Input records:
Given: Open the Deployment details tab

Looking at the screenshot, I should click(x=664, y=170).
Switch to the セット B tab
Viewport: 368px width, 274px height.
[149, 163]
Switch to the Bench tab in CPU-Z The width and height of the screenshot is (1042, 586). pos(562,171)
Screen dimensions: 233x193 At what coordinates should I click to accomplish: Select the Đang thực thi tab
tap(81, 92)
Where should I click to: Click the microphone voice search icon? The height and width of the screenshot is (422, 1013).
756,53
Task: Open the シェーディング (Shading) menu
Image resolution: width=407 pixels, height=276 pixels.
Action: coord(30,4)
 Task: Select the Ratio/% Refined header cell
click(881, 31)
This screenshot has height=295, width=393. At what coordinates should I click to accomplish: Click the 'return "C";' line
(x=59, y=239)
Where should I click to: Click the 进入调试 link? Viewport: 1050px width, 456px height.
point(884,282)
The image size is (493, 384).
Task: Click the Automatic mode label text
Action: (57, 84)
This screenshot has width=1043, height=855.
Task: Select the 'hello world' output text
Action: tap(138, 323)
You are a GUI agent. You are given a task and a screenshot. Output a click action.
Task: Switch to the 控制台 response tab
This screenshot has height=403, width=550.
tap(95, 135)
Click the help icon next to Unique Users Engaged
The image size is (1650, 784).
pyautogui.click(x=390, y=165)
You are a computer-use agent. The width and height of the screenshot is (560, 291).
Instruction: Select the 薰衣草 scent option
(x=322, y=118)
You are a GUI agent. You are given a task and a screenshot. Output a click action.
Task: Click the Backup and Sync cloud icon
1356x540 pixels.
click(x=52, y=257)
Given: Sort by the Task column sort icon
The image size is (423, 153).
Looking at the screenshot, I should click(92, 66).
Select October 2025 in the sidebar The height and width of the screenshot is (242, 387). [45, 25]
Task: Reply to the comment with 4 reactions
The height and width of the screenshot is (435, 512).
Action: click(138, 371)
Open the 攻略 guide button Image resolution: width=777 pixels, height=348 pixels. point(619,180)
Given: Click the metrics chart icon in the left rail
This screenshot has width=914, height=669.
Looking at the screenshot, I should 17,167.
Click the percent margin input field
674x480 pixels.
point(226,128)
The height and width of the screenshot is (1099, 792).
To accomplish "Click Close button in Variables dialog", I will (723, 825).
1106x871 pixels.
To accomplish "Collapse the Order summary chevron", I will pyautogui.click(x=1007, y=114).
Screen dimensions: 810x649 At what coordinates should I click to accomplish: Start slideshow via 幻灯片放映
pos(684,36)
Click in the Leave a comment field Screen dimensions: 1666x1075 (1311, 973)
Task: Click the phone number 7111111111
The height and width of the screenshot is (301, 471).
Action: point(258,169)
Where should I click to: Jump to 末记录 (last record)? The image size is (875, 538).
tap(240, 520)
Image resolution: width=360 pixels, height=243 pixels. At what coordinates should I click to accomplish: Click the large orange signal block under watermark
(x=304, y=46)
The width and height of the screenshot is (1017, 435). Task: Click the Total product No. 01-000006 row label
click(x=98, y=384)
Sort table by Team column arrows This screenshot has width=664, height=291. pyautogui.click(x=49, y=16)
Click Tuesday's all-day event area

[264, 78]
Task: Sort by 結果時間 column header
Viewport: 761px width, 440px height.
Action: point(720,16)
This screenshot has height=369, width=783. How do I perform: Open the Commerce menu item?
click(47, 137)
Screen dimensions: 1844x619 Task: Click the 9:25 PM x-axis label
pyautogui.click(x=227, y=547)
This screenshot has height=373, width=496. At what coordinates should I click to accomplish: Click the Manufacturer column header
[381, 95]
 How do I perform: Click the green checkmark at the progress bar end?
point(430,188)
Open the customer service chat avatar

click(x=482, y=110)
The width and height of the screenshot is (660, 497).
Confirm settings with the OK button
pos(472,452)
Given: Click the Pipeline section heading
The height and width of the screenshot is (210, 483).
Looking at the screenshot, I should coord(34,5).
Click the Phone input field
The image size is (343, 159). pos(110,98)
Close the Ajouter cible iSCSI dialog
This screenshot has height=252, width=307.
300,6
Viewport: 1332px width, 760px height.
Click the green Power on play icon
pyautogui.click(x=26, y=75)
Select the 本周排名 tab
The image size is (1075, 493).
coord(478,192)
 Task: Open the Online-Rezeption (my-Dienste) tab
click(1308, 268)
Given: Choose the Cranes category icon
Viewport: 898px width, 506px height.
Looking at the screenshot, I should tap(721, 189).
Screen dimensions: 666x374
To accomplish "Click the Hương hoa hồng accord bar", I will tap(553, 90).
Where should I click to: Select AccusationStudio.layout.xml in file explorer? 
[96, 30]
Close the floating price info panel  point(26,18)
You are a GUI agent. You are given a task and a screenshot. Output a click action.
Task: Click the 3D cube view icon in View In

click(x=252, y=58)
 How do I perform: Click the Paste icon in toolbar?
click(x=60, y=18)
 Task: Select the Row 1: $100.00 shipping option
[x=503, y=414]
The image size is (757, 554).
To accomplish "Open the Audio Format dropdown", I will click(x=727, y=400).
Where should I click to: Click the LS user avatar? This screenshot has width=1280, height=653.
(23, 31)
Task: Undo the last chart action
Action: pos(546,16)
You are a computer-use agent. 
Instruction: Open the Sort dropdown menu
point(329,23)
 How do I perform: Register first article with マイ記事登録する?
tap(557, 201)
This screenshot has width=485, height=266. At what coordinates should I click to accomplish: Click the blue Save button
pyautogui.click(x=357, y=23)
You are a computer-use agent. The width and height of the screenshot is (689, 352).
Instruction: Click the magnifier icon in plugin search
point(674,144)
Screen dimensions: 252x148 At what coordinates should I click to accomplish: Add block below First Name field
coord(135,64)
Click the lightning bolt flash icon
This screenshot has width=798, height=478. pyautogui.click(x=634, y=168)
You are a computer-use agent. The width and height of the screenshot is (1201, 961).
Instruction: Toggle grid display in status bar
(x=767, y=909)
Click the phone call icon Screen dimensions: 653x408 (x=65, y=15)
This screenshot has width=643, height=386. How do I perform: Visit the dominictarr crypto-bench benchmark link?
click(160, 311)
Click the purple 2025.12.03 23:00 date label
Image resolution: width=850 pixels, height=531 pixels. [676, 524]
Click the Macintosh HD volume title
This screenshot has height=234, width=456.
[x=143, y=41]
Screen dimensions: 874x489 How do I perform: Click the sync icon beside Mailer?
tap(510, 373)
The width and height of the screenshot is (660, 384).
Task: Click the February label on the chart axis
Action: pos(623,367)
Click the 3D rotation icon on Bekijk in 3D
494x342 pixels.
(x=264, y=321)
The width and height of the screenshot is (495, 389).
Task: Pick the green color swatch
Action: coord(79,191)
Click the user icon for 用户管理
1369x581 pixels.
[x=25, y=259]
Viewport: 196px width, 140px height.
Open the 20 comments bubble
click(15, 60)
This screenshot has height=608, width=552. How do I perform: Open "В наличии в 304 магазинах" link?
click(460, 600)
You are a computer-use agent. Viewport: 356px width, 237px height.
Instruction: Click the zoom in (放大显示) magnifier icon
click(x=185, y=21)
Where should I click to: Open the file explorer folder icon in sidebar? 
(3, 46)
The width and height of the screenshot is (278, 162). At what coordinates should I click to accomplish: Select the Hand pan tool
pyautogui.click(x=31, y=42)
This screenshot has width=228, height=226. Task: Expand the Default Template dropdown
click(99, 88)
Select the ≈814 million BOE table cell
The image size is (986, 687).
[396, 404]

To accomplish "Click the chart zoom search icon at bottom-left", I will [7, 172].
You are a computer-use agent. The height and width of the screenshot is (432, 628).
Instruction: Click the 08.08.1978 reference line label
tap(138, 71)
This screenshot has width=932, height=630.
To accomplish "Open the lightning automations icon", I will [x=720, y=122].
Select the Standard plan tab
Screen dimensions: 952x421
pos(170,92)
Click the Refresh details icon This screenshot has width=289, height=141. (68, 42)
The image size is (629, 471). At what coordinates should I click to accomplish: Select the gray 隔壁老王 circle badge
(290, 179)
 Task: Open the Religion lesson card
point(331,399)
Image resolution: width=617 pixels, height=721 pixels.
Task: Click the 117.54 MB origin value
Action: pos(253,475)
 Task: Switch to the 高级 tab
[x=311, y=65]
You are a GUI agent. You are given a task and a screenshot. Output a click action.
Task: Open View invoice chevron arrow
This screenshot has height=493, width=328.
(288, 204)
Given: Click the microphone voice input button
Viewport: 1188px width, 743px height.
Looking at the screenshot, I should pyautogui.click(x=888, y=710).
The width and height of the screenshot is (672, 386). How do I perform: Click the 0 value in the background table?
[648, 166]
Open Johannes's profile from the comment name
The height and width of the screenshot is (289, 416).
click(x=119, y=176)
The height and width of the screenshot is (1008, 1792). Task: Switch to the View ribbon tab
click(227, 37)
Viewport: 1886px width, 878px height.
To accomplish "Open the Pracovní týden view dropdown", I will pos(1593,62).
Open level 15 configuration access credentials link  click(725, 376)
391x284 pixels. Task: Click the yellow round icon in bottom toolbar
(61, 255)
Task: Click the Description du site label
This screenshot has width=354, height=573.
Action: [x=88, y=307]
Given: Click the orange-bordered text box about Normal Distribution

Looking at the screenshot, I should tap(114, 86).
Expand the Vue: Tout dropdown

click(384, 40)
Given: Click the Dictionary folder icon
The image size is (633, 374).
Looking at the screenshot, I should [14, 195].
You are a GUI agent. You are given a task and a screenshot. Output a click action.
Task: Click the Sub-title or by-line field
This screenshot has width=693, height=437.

What to do: Each line above with the string "left" should be reported in full.

Task solution:
Given: Click the metrics chart icon in the left rail
To accomplish "Click the chart zoom search icon at bottom-left", I will [7, 172].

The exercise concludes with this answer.